Analyst Gartner has charted the fifth consecutive quarter of PC shipment declines, reporting today that holiday sales of full-fat computers fell by 8.3 per cent in Q4 2015 — and by 8 per cent for the year overall.

Shipments decreased in all regions, with the analyst suggesting interest in other consumer electronics devices, such as TVs and wearables, contributed to depressing PC sales over the holiday period.

All tracked PC vendors saw declines, according to the analyst, with the exception of Apple which bucked the trend — with Gartner charting a 2.8 per cent rise in Mac sales in Q4 compared to the same quarter in 2014; and a 5.8 per cent growth rate for 2015 vs 2014.
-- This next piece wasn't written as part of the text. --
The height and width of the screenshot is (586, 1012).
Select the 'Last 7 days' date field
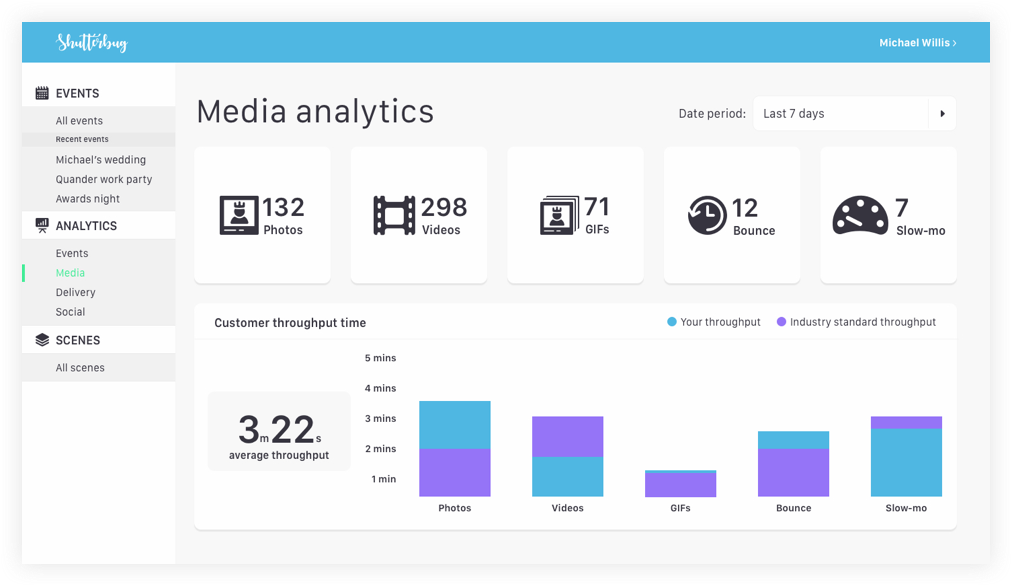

Apple shipped around 20.7 million Macs in total last year, according to Gartner’s figures, and almost 5.7 million in Q4. Although even the Mac maker’s Q4 growth was down on the same quarter in the previous year; Gartner recorded an 11.5 per cent rise for Apple Mac sales in Q4 2014 vs Q4 2013.

Meanwhile Lenovo, the largest PC vendor, saw a 4.2 per cent decline in shipments in Q4 last year, with its shipments dropping 3.1 per cent in 2015 overall. Gartner notes these declines were less bad than the industry average, allowing Lenovo to extend its PC market lead. The vendor shipped 57.1 million PCs in 2015, with 15.3 million of those in the Q4 holiday quarter.

Second largest PC vendor, HP, weathered a tougher year, with an 8.1 per cent decline in shipments between Q4 2015 and the same quarter in 2014; and a 4.4 per cent shipment slide overall for the year. HP shipped 52.5 million PCs overall in 2015, with 14.2 million of those in Q4.

Dell, Acer and Asus all also saw shipment declines, with Acer recording the largest decreases — dropping 15.3 per cent for the year overall, and 11.2 per cent in Q4.

Gartner is projecting a softer decline for overall PC shipments this year — forecasting a decline of just 1 per cent for the year, and suggesting there’s potential for “a soft recovery” in late 2016. However it notes the market is still in the middle of structural change which will reduce the PC installed base in the next few years. Aka mobile devices are continuing to eat the traditional PC’s lunch.

Also putting out PC market estimates, analyst IDC yesterday pegged the quarterly PC shipment decline in Q4 last year at 10.6 per cent — the worst drop it’s recorded since tracking the market.

It also notes Apple’s emergence as a top five global PC vendor in 2015 — asserting Cupertino’s trend buckling growth “shows that there can be strong demand for innovative, even premium-priced systems that put user experience first”.